The Illinois Program for Research in the Humanities has been awarded a $150,000 planning grant from The Andrew W. Mellon Foundation to explore new models for graduate education in the interdisciplinary humanities and arts at the University of Illinois at Urbana-Champaign.
PI Antoinette Burton, the director of IPRH, will work with Professors Siobhan Somerville (Gender and Women’s Studies and English, LAS) and Gabriel Solis (Music, FAA) to develop Interseminars, a uniquely Illinois experiment to create a sustainable model for collaborative interdisciplinary work. Interseminars builds on past efforts in the Graduate College, including the INTERSECT program, which featured graduate seminars around themes like “Global Cultures of Law, “Global Indigenous Studies” and “Seeing Systems.” Intersect was based on the model of the National Science Foundation’s I-GERT (Integrative Graduate and Research Training) fellowship program.

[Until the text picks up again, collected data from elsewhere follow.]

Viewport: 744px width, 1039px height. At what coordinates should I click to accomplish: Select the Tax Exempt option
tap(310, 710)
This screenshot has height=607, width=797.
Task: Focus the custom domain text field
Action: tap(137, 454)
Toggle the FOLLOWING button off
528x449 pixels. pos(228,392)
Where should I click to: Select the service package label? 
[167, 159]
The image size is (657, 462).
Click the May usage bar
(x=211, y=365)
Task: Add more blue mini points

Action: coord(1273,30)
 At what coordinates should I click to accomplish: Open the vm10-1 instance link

Interseminars will integrate with existing humanities graduate programs and will encourage faculty and students to think collectively about new methodological approaches to thematic questions that require both individual expertise and shared intellectual effort.
Burton, Somerville, and Solis will organize a working group this academic year to research national models, making site visits to other institutions with innovative graduate programs and talking to fellow faculty, students, department heads and other campus leaders as they build a full-scale project proposal.
“We are thrilled to have been given resources to generate a campus-wide conversation about the best ways to sustain and grow doctoral degrees in the humanities and arts at Illinois,” said Burton. “Faculty and students are already working to re-imagine ways of educating and training graduate students in various ways, and this generous opportunity from the Mellon Foundation will help to catalyze those efforts.”
“Our campus already offers some of the most creative interdisciplinary graduate training in the arts and humanities, but it often goes unsung because of its emergent nature,” said Somerville. “The Mellon planning grant will offer us an opportunity to sustain and build these exciting models, as well as to support new areas of interdisciplinary research that we haven’t even imagined yet.”